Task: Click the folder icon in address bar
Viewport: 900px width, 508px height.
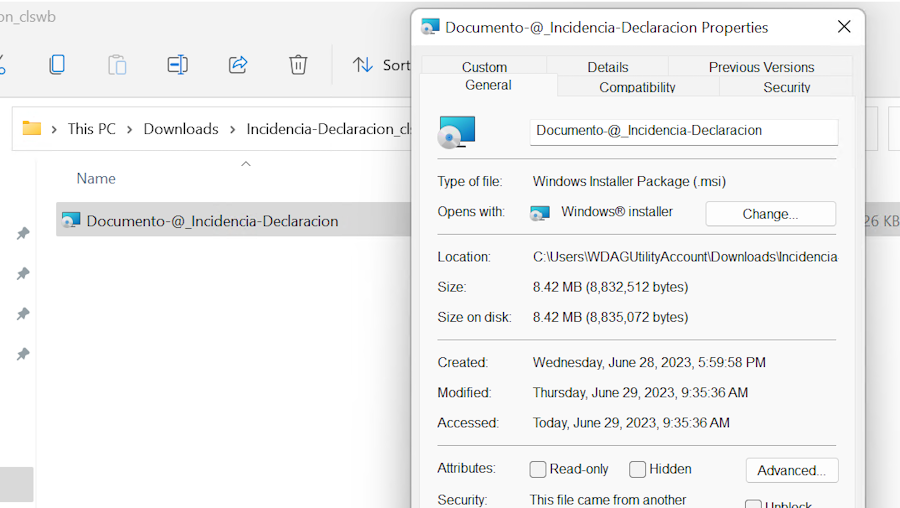Action: (x=32, y=129)
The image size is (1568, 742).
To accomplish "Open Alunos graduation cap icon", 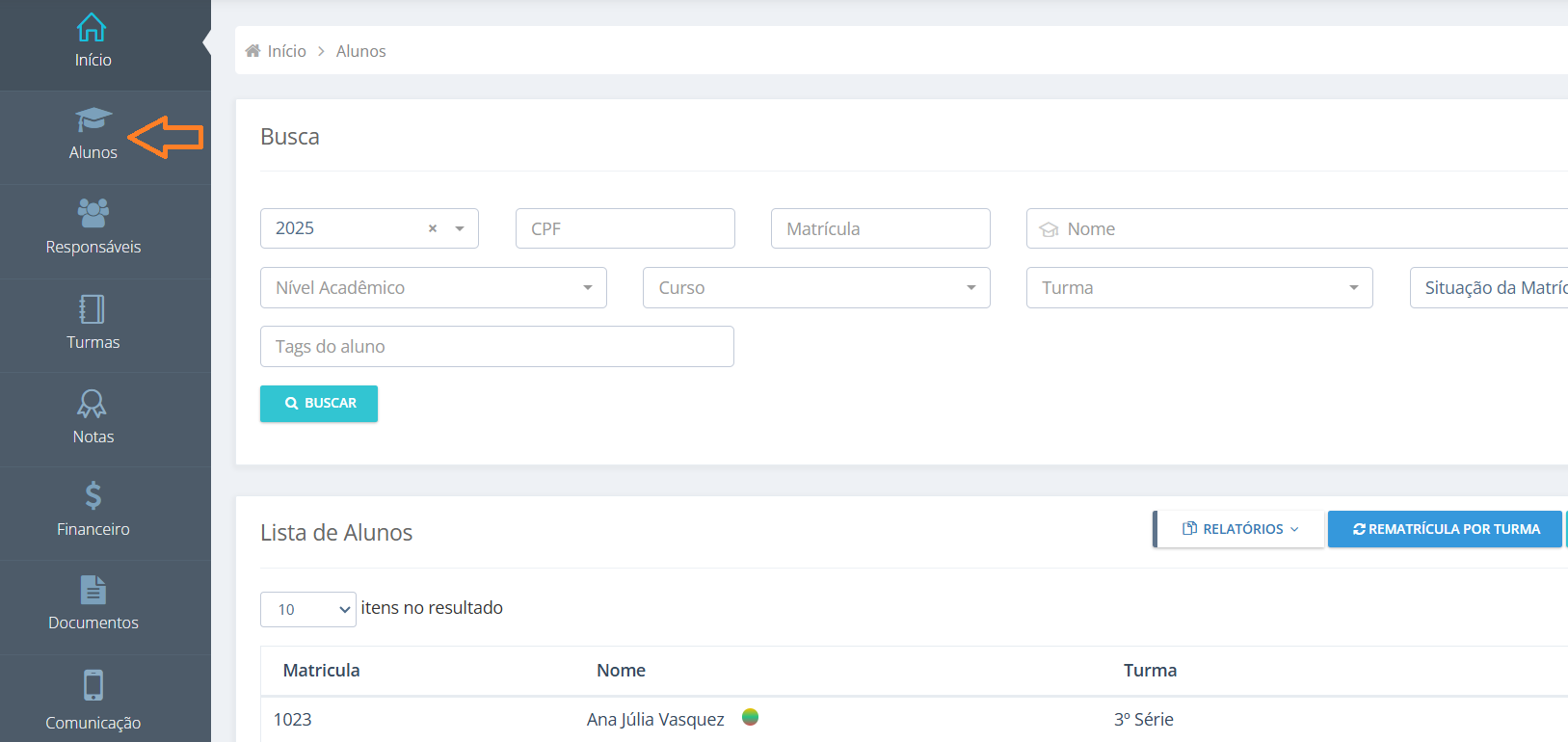I will (x=93, y=120).
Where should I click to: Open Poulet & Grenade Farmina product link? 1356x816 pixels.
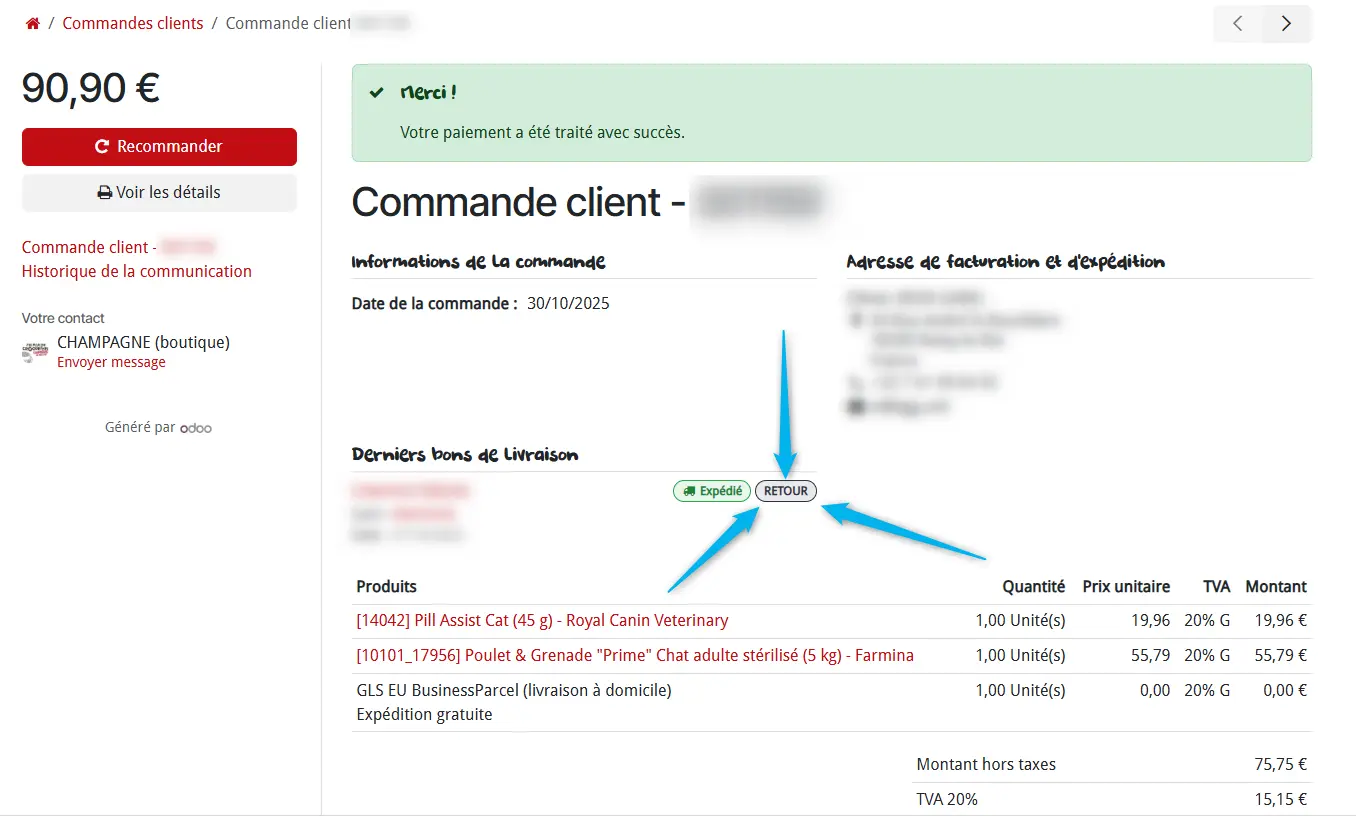coord(635,655)
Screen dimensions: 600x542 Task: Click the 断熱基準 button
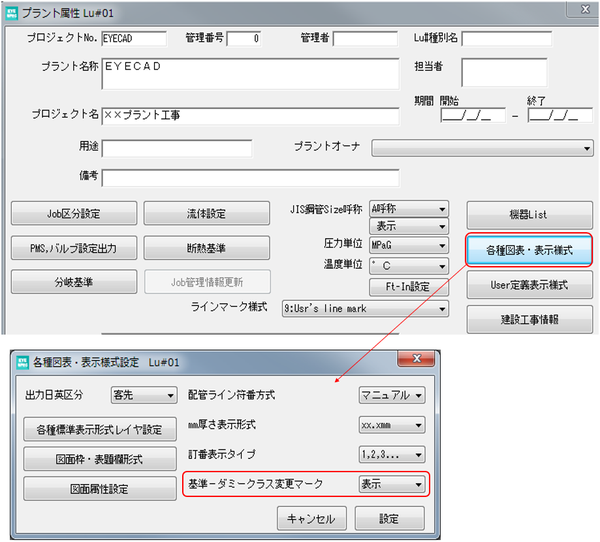click(207, 248)
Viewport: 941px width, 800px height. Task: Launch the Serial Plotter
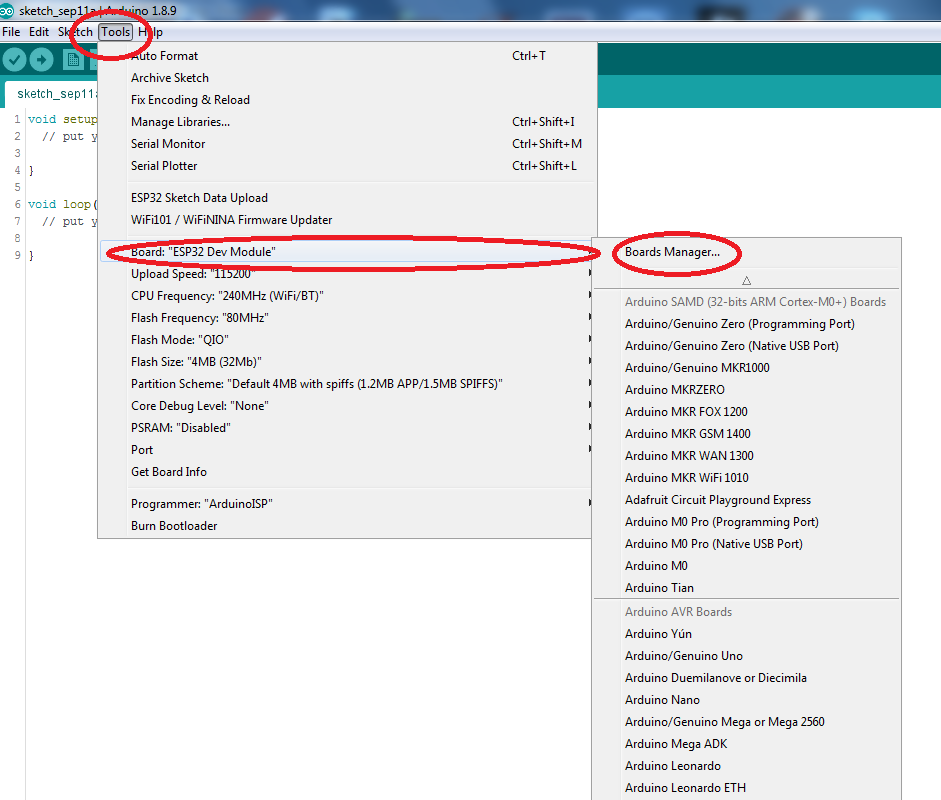(161, 165)
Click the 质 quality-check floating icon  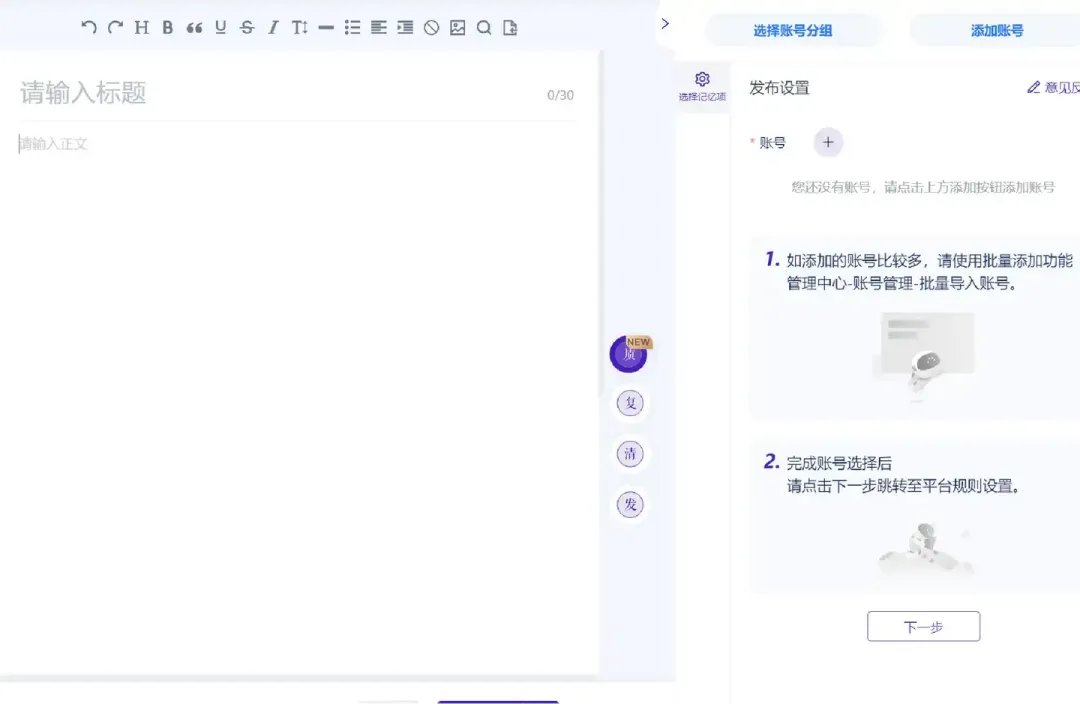tap(628, 354)
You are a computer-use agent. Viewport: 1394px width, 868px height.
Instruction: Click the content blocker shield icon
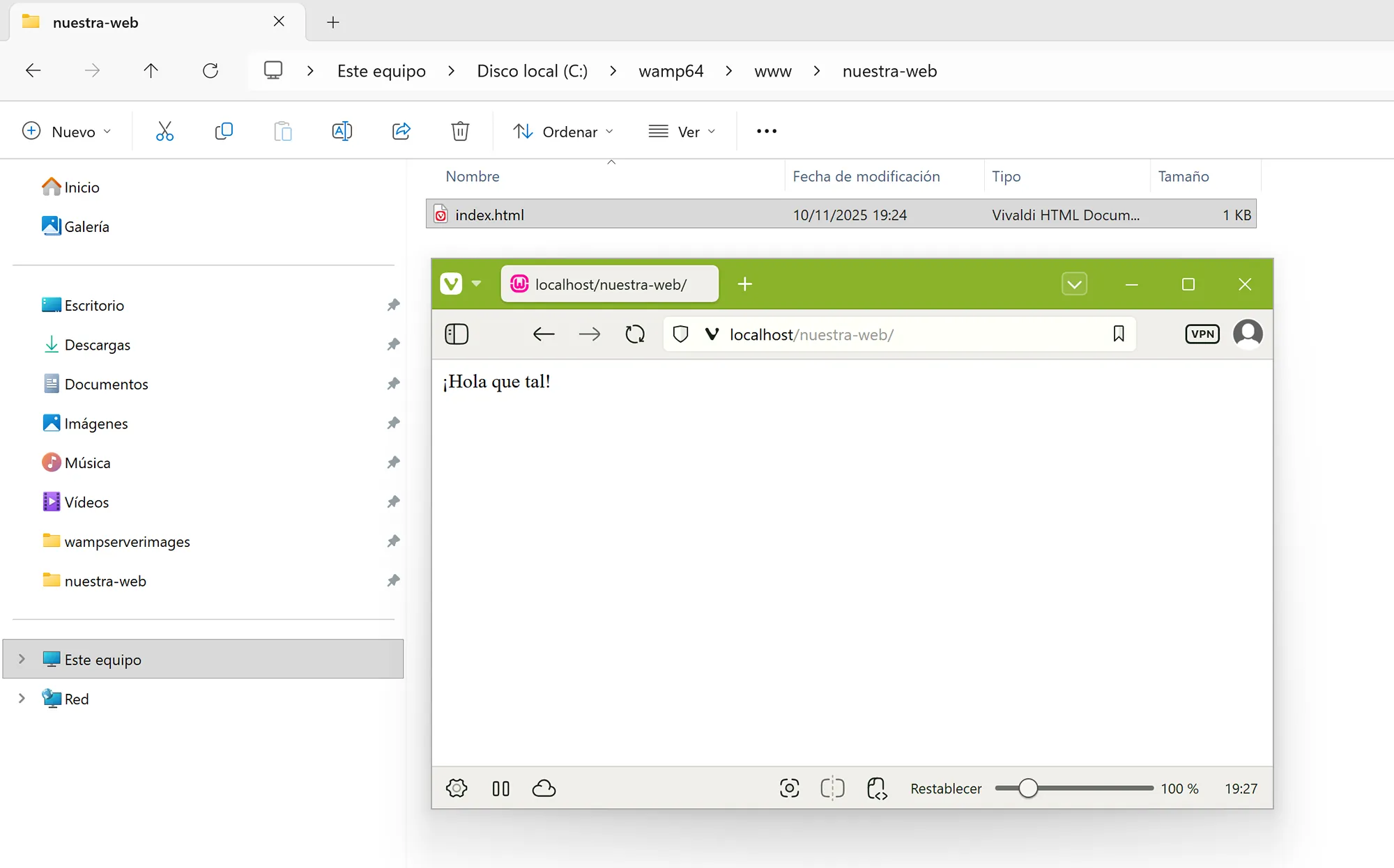(x=681, y=334)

---

**Requirements**
Starting with the line containing "You are a computer-use" and going on through the end of the rows, reproduce every line, requests included, but shift each coordinate in the answers by adding 86 to it. Leave the pictures out of the answer.

**Exercise response**
You are a computer-use agent. Viewport: 1394px width, 868px height.
Instruction: Click the content blocker shield icon
(x=767, y=420)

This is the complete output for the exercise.